No creo que debamos hacer esas preguntas. También sospecho que en una presentación en el escenario no lo haríamos, pero las imágenes de la pantalla son tan específicas que cuando la mente divaga, uno tiende a hacer preguntas que son demasiado literales.

La mayoría de las veces, el ojo y el oído están tan deslumbrados que la mente se calla. La estilización es muy hermosa de una manera fría e impersonal, y la banda sonora contiene un collage maravillosamente atractivo de 50 años de música popular. Escuchamos, y vemos bailados, la exuberante, sin aliento, java francés por excelencia, así como el tango, rumba, fox trot, lindy, twist y disco, entre otros. Hay canciones de Charles Aznavour, Charles Trenet, Irving Berlin e incluso Rouget de Lisle, cuya “Marsellesa” se escucha según lo grabado por Django Reinhardt y Stephane Grapelli.

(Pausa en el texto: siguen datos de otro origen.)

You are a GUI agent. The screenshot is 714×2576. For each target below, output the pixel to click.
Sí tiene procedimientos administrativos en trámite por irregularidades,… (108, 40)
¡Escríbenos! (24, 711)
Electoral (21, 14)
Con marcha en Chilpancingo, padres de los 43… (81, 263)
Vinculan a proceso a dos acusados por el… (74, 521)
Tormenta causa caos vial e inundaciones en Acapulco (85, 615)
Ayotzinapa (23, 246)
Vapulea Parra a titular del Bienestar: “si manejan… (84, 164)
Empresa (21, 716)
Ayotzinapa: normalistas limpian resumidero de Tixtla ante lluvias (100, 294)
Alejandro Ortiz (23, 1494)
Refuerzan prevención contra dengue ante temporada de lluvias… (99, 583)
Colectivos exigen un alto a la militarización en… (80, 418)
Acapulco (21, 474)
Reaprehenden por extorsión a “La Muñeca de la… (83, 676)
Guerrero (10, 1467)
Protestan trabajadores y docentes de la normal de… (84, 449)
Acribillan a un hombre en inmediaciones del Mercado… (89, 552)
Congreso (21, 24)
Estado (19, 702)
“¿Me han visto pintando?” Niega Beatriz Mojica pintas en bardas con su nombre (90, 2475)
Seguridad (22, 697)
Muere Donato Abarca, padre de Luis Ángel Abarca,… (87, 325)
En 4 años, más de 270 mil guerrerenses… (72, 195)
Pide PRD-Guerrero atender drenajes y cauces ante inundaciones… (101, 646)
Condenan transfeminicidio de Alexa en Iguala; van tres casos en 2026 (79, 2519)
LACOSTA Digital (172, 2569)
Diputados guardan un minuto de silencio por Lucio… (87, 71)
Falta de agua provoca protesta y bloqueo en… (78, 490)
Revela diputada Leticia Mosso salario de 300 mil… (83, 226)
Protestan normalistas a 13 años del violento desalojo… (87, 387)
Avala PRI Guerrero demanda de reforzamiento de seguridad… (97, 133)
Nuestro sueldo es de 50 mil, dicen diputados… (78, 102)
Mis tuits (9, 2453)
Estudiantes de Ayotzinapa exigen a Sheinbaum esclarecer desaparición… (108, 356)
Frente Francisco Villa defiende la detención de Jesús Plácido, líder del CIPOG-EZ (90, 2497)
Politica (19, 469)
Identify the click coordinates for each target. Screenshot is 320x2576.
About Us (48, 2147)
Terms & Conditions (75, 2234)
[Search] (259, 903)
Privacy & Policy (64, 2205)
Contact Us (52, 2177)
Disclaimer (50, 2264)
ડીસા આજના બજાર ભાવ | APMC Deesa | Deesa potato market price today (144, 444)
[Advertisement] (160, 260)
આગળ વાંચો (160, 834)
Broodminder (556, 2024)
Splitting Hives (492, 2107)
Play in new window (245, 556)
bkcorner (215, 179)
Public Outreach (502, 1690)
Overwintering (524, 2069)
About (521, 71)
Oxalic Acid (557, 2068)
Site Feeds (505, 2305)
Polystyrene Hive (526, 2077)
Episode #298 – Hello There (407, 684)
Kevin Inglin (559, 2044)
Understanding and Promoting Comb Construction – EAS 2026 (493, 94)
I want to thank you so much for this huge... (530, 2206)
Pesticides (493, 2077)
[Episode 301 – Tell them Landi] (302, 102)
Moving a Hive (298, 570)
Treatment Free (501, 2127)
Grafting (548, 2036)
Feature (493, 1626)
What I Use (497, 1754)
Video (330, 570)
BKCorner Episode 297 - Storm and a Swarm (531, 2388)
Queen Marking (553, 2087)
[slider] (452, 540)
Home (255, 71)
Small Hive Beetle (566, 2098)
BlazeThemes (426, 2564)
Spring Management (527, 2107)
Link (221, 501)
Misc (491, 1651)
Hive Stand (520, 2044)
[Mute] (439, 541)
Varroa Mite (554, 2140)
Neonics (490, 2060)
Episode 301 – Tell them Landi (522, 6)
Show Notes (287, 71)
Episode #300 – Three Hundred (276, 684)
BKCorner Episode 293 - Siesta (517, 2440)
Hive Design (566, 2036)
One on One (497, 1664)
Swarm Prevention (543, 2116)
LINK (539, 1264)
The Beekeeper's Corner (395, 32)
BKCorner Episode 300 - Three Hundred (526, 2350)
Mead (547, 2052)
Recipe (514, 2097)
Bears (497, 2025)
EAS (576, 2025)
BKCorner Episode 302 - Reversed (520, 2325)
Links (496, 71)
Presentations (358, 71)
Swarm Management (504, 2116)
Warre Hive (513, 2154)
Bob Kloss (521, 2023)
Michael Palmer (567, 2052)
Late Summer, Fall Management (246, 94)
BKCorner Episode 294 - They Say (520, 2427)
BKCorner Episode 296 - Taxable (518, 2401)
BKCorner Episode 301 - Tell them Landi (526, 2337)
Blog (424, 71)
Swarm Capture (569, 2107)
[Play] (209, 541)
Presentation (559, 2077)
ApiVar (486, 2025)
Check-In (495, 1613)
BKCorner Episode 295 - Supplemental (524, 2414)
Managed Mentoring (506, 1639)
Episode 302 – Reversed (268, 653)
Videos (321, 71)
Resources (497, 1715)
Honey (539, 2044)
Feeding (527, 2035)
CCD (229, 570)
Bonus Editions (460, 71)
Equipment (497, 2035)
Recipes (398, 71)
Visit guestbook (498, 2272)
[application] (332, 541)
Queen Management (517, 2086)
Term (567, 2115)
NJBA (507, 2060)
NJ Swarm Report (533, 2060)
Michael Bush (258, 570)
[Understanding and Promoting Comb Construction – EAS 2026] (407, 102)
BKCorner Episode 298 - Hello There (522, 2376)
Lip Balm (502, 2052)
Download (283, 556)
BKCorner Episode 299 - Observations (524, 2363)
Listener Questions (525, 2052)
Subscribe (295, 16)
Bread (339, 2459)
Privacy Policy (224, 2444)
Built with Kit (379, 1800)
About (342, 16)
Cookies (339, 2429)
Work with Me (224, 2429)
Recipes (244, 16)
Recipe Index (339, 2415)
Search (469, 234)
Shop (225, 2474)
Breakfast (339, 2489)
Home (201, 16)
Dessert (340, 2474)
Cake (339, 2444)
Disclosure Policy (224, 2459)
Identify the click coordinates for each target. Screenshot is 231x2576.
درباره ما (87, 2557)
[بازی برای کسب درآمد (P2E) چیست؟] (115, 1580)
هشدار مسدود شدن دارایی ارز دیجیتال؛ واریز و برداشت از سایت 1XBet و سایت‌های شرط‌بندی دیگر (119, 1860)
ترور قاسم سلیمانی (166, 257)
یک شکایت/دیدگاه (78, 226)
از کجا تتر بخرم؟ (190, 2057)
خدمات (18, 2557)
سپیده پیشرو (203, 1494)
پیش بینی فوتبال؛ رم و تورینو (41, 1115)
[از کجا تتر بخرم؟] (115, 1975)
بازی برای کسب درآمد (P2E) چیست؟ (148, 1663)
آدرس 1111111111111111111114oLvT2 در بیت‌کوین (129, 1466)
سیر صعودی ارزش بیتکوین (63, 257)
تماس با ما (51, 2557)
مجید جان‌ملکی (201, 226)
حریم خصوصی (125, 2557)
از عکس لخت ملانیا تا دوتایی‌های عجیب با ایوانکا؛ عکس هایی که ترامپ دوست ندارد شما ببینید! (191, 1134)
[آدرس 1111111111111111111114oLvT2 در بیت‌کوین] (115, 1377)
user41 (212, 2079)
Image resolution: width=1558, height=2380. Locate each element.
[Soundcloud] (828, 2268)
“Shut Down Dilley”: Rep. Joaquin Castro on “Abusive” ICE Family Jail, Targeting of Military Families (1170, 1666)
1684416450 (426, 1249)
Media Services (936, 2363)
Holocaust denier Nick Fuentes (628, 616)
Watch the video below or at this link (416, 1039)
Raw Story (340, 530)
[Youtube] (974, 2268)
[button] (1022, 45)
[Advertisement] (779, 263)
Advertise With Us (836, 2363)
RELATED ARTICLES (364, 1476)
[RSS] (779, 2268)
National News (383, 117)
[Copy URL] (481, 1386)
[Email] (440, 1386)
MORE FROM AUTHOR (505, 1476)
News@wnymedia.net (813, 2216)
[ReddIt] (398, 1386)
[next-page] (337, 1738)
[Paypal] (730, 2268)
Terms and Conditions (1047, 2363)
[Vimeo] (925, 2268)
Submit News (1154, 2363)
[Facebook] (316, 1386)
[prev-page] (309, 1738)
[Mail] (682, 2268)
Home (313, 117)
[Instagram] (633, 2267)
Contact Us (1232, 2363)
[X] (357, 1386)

Lo mejor de las viñetas es cómico, aunque el momento más llamativo de la película es el regreso de la guerra de un luchador de la Resistencia que, con una pierna tímida, todavía logra bailar con entusiasmo. Michel van Speybroeck hace una imitación divertida del tipo Jean Gabin, que por unos minutos interesa a una mujer aristocrática que ha venido al salón de baile para ver las órdenes inferiores en juego.

En el segmento de fines de la década de 1940, Penchenat y Chantal Capron hacen un giro cómicamente inadecuado como imitatores de Fred Astaire y Ginger Rogers. Jean-Francois Perrier aparece a lo largo de la película interpretando una variedad de excéntricos fastidiosos, incluido un oficial de la Wehrmacht, y Marc Berman interpreta una serie de tipos despreciables, incluidos el colaborador y el vendedor negro.
Debido a que El baile es un espectáculo, la mayoría de los artistas lamentablemente permanecen en el anonimato, aunque sus contribuciones son enormes. La película ha sido coreografiada tanto como dirigida en cualquier sentido convencional, pero la producción física es sobresaliente. En la secuencia de 1936, el Sr. Scola y su camarógrafo, Ricardo Aronovich, milagrosamente drenan prácticamente todo el color de las imágenes para crear una apariencia que sugiere fotografías teñidas a mano que han comenzado a desvanecerse. Más que cualquier otra cosa, estos ejemplifican el estado de ánimo de toda la película.